My favorite moments in the book were the things that didn’t quite happen, even though they should have in order to provide closure. Akito attempts to apologize to the rest of the zodiac, but can’t quite pull off the words, instead giving what amount to exit interviews to most everyone as she deals with her tortured feelings for Shigure, who is at last willing to reciprocate them, since they’re entirely on his own terms now. The Shigure/Akito relationship is easily the most problematic of the series, and trust me that’s saying something. It leaves me with a vague sense of emotional dissatisfaction, even as it makes the most sense in story terms. Takaya even says she felt a bit uncomfortable with it. Meanwhile, Rin is looking at everyone else smiling and moving on and wondering why she’s still filled with rage and hatred. Healing is something that happens different ways for everyone, and it doesn’t have to happen overnight, especially when you’ve been abused as much as Rin has. And the Sohma’s head maid is offered a chance to help Akito forge a new path with the Sohma Family… and walks away from it, unable to let go of the past, in one of the starkest and best moments in the volume.

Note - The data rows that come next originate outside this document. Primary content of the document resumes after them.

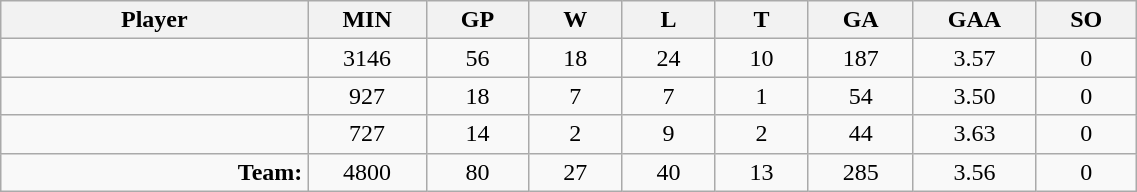
54 [860, 96]
927 [367, 96]
MIN [367, 20]
24 [668, 58]
727 [367, 134]
44 [860, 134]
Player [154, 20]
14 [477, 134]
T [762, 20]
Team: [154, 172]
56 [477, 58]
3.56 [974, 172]
SO [1086, 20]
13 [762, 172]
W [576, 20]
3146 [367, 58]
GA [860, 20]
1 [762, 96]
187 [860, 58]
L [668, 20]
3.63 [974, 134]
GP [477, 20]
4800 [367, 172]
9 [668, 134]
GAA [974, 20]
40 [668, 172]
27 [576, 172]
3.50 [974, 96]
80 [477, 172]
285 [860, 172]
3.57 [974, 58]
10 [762, 58]
Identify which cell holds the provided text, then report its [x, y] central coordinate. 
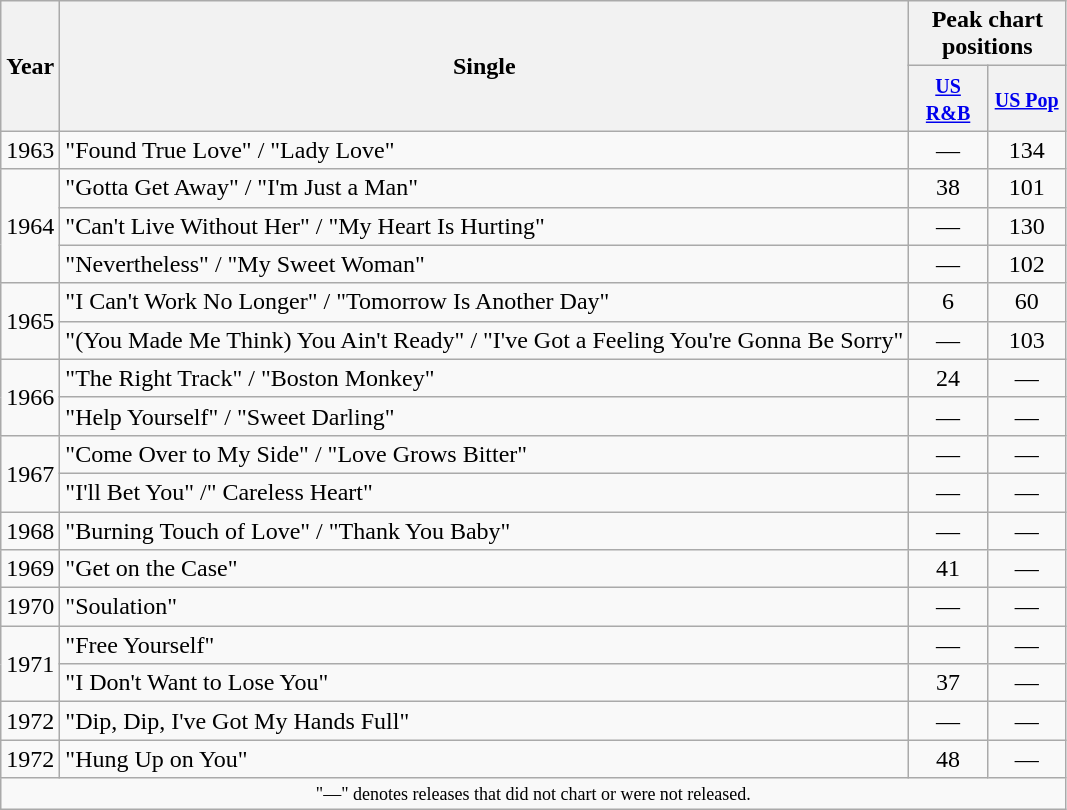
6 [948, 302]
1968 [30, 531]
"I Don't Want to Lose You" [484, 683]
1970 [30, 607]
130 [1026, 226]
"Come Over to My Side" / "Love Grows Bitter" [484, 454]
"Can't Live Without Her" / "My Heart Is Hurting" [484, 226]
US R&B [948, 98]
"Dip, Dip, I've Got My Hands Full" [484, 721]
24 [948, 378]
"—" denotes releases that did not chart or were not released. [534, 794]
"Hung Up on You" [484, 759]
Single [484, 66]
1966 [30, 397]
41 [948, 569]
1964 [30, 226]
Year [30, 66]
60 [1026, 302]
102 [1026, 264]
"I Can't Work No Longer" / "Tomorrow Is Another Day" [484, 302]
38 [948, 188]
103 [1026, 340]
US Pop [1026, 98]
1965 [30, 321]
"Nevertheless" / "My Sweet Woman" [484, 264]
"Burning Touch of Love" / "Thank You Baby" [484, 531]
"The Right Track" / "Boston Monkey" [484, 378]
"Free Yourself" [484, 645]
"Get on the Case" [484, 569]
1969 [30, 569]
134 [1026, 150]
1963 [30, 150]
48 [948, 759]
"Gotta Get Away" / "I'm Just a Man" [484, 188]
"(You Made Me Think) You Ain't Ready" / "I've Got a Feeling You're Gonna Be Sorry" [484, 340]
101 [1026, 188]
"I'll Bet You" /" Careless Heart" [484, 492]
1967 [30, 473]
"Soulation" [484, 607]
Peak chart positions [988, 34]
"Help Yourself" / "Sweet Darling" [484, 416]
1971 [30, 664]
"Found True Love" / "Lady Love" [484, 150]
37 [948, 683]
For the text-containing cell, return its midpoint in [x, y] coordinate format. 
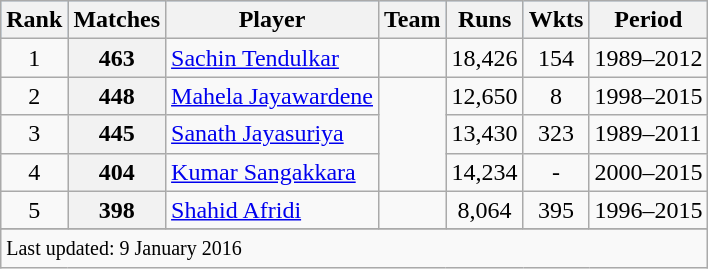
3 [34, 134]
463 [117, 58]
2 [34, 96]
18,426 [484, 58]
8 [556, 96]
395 [556, 210]
Shahid Afridi [272, 210]
14,234 [484, 172]
Kumar Sangakkara [272, 172]
Sachin Tendulkar [272, 58]
Mahela Jayawardene [272, 96]
448 [117, 96]
404 [117, 172]
Matches [117, 20]
13,430 [484, 134]
1998–2015 [648, 96]
Rank [34, 20]
Period [648, 20]
Last updated: 9 January 2016 [354, 248]
323 [556, 134]
Sanath Jayasuriya [272, 134]
398 [117, 210]
1989–2012 [648, 58]
Team [413, 20]
Runs [484, 20]
1 [34, 58]
- [556, 172]
Player [272, 20]
1989–2011 [648, 134]
4 [34, 172]
1996–2015 [648, 210]
445 [117, 134]
12,650 [484, 96]
5 [34, 210]
Wkts [556, 20]
8,064 [484, 210]
154 [556, 58]
2000–2015 [648, 172]
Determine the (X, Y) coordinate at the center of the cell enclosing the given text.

As for the main cast, everyone gets a brief few pages to show how they’ve changed and grown, and also to show that almost everyone is now romantically paired. You have to feel bad for Momiji and Kagura – if you’re going to pair everyone up in the most cliched way possible, why not simply go all the way? In general, the more attention paid to the couple during the manga itself, the better the scene – Kyo and Tohru get the bulk of the pages, obviously. Some pairings are a bit last minute hookup, like Hatori and Mayu. And some pairings feel like a gag taken one step too far, like Kazuma and Hanajima, where you get the sense that Takaya simply finds the idea of this too funny to not go through with, even though it doesn’t really work. It’s also nice to see Shigure’s editor happy at last, but again, this reads like connecting the dots. Fruits Basket works best when the romance is focused on Kyo and Tohru.
The second half of the omnibus, as predicted, was a sort of combination of various parts of the two fanbooks, showing off favorite scenes/pairings/characters along with some discussion of clothing and the like. There’s also an interview with Takaya that was done recently, where she looks back at the series. I don’t think the extra content is worth buying in and of itself. But if you want to upgrade your old Tokyopop paperbacks, and don’t mind that the series has a noticeably different translation (“you did your best”, FYI) , you should absolutely get this, and relive a magical shoujo classic. Also, the second to last chapter still makes me cry every single time.